Pour cette exposition, Marion Inglessi présente deux installations marquantes. La première, intitulée Vertebrae, associe l’argile à des tubes en silicone pour former une structure semblable à une colonne vertébrale hybride. Ce travail, façonné par des gestes répétitifs de pétrissage et de modelage utilisant ses doigts, ses paumes, mais aussi ses genoux et ses cuisses, montre comment l’artiste a engagé son corps entier dans la création des vertèbres d’un autre corps. Symbolisant la structure qui nous soutient tout en nous élevant vers le ciel, que nous soyons debout, couché∙e∙s ou à quatre pattes, cette œuvre met en lumière notre connexion profonde avec le monde physique.

Sa deuxième installation, intitulée Static/Ecstatic, est composée d’argiles de différentes couleurs naturelles, sans aucun ajout de pigments artificiels. Elle évoque une accumulation de structures répétitives, semblables à des cellules qui se développent, prolifèrent et s’entassent. Ces éléments rappellent l’exosquelette qui protège les invertébrés, évoquant des formes de vie primitives et laissant leur interprétation ouverte aux spectateur∙ice∙s.

Consciente de l’importance du processus créatif, Marion Inglessi expose également une vidéo d’une minute, offrant un aperçu fascinant de la fabrication des éléments de Vertebrae. Cette démarche souligne son désir de dévoiler les coulisses de ses créations, les considérant comme une partie intégrante de l’œuvre artistique.

En écho à ces installations, des œuvres de l’artiste céramiste Irene Venetsanou, issues de sa série When Elephants Fly, sont présentées. Elles invitent à une réflexion sur la communication humaine.
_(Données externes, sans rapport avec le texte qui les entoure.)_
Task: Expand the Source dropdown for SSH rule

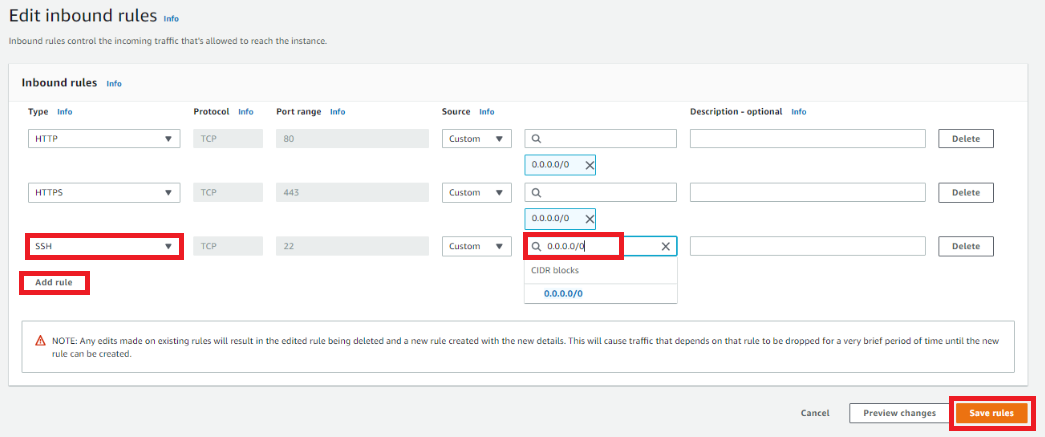Action: 477,246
« Quand les éléphants volent, les lois de la gravité s’assouplissent et les limites de la réalité s’estompent ». Cette métaphore que l’artiste utilise pour dépeindre le thème central de sa série reflète notre désir de nous libérer des fardeaux et de transcender nos limites. Cela incite à croire en l’extraordinaire et à valoriser l’imagination où l’impossible devient soudain réalisable. Les trompes d’éléphants façonnées en argile symbolisent la quête humaine pour une communication qui dépasse le verbal, pour une écoute qui va au-delà de l’auditif, pour ressentir les vibrations et discerner les nuances subtiles qui nous entourent.

De la même manière que les éléphants utilisent un réseau complexe de signaux pour orchestrer leurs interactions sociales, les humains échangent continuellement des messages à travers le langage corporel, l’intonation et une compréhension implicite.

Irene Venetsanou. Photo Oxana Besenta

Photo: Oxana Besenta

Par ailleurs, à l’instar du dieu indien Ganesha, ces trompes représentent le surmontement des obstacles et créent un pont entre le passé et le présent. Elles symbolisent un réservoir de vie qui illustre la nature cyclique de l’existence. Ces œuvres soulignent les liens profonds entre les humains et la nature, fondés sur le respect, la coexistence et la survie mutuelle.

Née à Athènes, Irene a vécu et travaillé à Londres avant de s’établir à Genève, où elle réside depuis quinze ans. Son œuvre, profondément enracinée dans des thématiques de nature et de communication, porte les traces des diverses influences culturelles acquises lors de ses séjours en Grèce, en Angleterre, en Italie, en France et en Suisse. Depuis 2019, elle poursuit sa démarche artistique à la Fondation Bruckner à Carouge, où elle continue d’explorer ces thèmes universels.

En parallèle, l’exposition met en avant des photographies du duo Ana D. & Noora K. Ces deux artistes explorent également, à travers leur médium, les liens entre l’humanité et l’environnement. Leur travail, marqué par une conscience écologique et sociale, expose les interactions entre nos comportements et les ressources naturelles. Elles s’efforcent de sensibiliser sur les conséquences environnementales de nos actions et leurs répercussions sur notre bien-être mental. Leur série photographique nous entraîne dans une exploration visuelle où l’illusion de la nature et de la forme humaine nous confronte à la surconsommation des ressources et à l’accroissement de l’isolement dans nos sociétés actuelles, mettant en évidence la nécessité urgente de réviser nos modes de vie.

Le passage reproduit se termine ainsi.